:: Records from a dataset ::
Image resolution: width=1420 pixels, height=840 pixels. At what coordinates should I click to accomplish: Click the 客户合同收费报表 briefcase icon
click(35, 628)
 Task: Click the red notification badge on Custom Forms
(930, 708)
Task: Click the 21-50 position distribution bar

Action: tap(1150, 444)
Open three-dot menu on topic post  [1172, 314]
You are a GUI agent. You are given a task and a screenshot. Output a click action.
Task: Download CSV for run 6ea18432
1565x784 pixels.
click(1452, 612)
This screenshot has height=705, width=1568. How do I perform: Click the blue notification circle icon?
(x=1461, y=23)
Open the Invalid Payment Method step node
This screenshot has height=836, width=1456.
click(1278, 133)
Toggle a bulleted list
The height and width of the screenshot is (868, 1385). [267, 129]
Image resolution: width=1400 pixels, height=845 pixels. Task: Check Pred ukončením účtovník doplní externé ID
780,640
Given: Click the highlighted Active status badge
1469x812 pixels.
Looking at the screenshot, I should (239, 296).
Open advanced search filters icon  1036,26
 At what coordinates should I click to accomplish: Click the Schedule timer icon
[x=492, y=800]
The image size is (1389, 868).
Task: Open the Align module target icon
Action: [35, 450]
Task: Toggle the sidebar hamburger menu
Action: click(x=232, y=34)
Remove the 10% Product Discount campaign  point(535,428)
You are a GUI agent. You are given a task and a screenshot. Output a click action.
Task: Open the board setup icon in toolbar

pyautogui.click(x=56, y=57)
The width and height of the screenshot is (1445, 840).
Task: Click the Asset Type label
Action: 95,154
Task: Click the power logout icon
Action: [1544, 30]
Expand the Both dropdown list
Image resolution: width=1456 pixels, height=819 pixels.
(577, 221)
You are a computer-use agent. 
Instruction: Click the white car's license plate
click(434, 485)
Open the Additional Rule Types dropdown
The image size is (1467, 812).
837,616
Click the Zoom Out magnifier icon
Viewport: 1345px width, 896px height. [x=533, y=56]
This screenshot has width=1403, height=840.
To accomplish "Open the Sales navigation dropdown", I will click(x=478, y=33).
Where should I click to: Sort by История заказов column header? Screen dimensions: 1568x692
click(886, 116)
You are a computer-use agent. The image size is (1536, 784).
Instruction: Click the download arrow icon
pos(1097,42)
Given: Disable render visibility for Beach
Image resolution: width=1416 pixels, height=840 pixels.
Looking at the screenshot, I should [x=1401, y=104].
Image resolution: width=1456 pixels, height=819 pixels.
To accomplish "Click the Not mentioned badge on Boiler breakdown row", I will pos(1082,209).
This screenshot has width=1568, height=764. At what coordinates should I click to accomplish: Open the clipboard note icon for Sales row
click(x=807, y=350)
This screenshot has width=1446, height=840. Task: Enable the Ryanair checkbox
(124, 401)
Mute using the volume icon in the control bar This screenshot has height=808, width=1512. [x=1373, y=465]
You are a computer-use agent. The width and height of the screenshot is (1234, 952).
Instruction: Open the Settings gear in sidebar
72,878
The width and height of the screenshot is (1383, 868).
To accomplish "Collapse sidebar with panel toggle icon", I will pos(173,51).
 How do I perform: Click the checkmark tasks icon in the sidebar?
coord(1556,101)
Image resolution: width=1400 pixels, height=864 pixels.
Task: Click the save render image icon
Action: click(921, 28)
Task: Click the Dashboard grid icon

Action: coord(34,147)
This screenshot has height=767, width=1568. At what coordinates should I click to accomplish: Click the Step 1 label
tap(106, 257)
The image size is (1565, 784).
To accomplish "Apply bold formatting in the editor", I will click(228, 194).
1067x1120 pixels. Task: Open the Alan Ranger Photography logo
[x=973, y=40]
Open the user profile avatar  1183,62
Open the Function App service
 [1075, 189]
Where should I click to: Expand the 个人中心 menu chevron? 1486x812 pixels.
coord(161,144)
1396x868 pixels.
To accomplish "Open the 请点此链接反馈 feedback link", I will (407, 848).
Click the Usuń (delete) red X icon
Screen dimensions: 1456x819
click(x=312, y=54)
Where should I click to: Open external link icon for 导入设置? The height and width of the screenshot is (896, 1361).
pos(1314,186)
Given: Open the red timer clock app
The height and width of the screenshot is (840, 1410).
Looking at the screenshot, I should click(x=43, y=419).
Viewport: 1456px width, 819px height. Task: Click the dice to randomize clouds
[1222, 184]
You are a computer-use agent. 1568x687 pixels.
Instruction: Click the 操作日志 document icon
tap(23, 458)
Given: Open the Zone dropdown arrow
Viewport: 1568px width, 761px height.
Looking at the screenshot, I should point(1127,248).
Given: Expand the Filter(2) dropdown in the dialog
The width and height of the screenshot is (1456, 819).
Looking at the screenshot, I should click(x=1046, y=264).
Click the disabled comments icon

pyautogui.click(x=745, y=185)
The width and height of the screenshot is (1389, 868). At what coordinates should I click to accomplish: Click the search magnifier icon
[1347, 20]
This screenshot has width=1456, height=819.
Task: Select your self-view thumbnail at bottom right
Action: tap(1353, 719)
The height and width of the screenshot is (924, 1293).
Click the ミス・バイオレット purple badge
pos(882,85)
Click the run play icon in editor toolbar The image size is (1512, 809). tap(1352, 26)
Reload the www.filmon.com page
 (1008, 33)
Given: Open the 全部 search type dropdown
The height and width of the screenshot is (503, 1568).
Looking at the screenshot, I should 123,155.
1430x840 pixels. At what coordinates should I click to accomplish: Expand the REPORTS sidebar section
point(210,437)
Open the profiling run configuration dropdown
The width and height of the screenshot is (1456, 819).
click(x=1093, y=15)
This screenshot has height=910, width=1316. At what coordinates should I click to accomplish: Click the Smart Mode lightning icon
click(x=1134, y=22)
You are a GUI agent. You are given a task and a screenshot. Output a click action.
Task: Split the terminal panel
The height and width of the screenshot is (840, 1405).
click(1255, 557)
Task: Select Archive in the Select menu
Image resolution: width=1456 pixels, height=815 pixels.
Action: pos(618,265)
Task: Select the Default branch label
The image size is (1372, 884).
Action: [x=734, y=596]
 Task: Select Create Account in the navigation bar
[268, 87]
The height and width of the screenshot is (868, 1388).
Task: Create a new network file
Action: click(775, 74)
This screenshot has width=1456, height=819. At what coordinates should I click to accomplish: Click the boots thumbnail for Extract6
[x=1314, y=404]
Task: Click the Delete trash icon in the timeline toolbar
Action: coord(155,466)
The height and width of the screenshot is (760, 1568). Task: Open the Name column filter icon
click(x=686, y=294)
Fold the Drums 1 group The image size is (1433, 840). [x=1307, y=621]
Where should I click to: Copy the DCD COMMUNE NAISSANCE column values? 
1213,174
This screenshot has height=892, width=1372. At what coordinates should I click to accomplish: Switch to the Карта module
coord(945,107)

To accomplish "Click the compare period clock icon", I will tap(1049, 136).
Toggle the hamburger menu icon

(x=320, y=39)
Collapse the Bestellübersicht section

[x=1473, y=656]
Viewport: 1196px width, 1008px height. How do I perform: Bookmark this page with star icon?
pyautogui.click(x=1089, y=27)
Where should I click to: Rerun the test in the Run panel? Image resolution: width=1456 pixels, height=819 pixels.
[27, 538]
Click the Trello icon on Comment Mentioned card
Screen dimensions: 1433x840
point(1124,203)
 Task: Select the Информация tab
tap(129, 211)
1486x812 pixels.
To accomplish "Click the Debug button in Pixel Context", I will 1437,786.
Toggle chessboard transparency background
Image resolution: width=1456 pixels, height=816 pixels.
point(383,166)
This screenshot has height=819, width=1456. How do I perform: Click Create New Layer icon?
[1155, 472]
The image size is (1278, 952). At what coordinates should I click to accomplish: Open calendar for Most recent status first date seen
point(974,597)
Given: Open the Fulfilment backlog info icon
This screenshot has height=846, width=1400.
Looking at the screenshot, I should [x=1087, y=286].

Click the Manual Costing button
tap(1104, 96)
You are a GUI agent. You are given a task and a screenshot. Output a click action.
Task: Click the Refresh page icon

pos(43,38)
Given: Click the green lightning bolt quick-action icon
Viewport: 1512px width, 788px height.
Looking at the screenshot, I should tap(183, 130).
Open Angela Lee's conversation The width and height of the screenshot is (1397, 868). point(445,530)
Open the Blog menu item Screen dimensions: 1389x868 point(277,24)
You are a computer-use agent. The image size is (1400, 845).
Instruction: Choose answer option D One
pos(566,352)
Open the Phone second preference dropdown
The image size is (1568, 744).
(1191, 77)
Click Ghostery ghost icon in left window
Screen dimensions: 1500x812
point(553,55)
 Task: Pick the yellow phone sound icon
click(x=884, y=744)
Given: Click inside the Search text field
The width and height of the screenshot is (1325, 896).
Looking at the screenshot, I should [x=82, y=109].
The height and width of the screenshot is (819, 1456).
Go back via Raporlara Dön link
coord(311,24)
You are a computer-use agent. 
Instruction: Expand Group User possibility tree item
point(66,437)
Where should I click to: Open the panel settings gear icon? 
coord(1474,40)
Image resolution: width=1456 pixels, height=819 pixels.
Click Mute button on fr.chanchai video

:: AIM OF THE TASK ::
What you give back must be the stretch above, starting at the line with "Remove the 10%" and ending at the line with "You are a computer-use agent. The image size is (1536, 784).", copied exactly.

:: EXERCISE OUTPUT ::
Remove the 10% Product Discount campaign  point(535,428)
You are a GUI agent. You are given a task and a screenshot. Output a click action.
Task: Open the board setup icon in toolbar

pyautogui.click(x=56, y=57)
The width and height of the screenshot is (1445, 840).
Task: Click the Asset Type label
Action: 95,154
Task: Click the power logout icon
Action: [1544, 30]
Expand the Both dropdown list
Image resolution: width=1456 pixels, height=819 pixels.
(577, 221)
You are a computer-use agent. 
Instruction: Click the white car's license plate
click(434, 485)
Open the Additional Rule Types dropdown
The image size is (1467, 812).
837,616
Click the Zoom Out magnifier icon
Viewport: 1345px width, 896px height. [x=533, y=56]
This screenshot has width=1403, height=840.
To accomplish "Open the Sales navigation dropdown", I will click(x=478, y=33).
Where should I click to: Sort by История заказов column header? Screen dimensions: 1568x692
click(886, 116)
You are a computer-use agent. The image size is (1536, 784).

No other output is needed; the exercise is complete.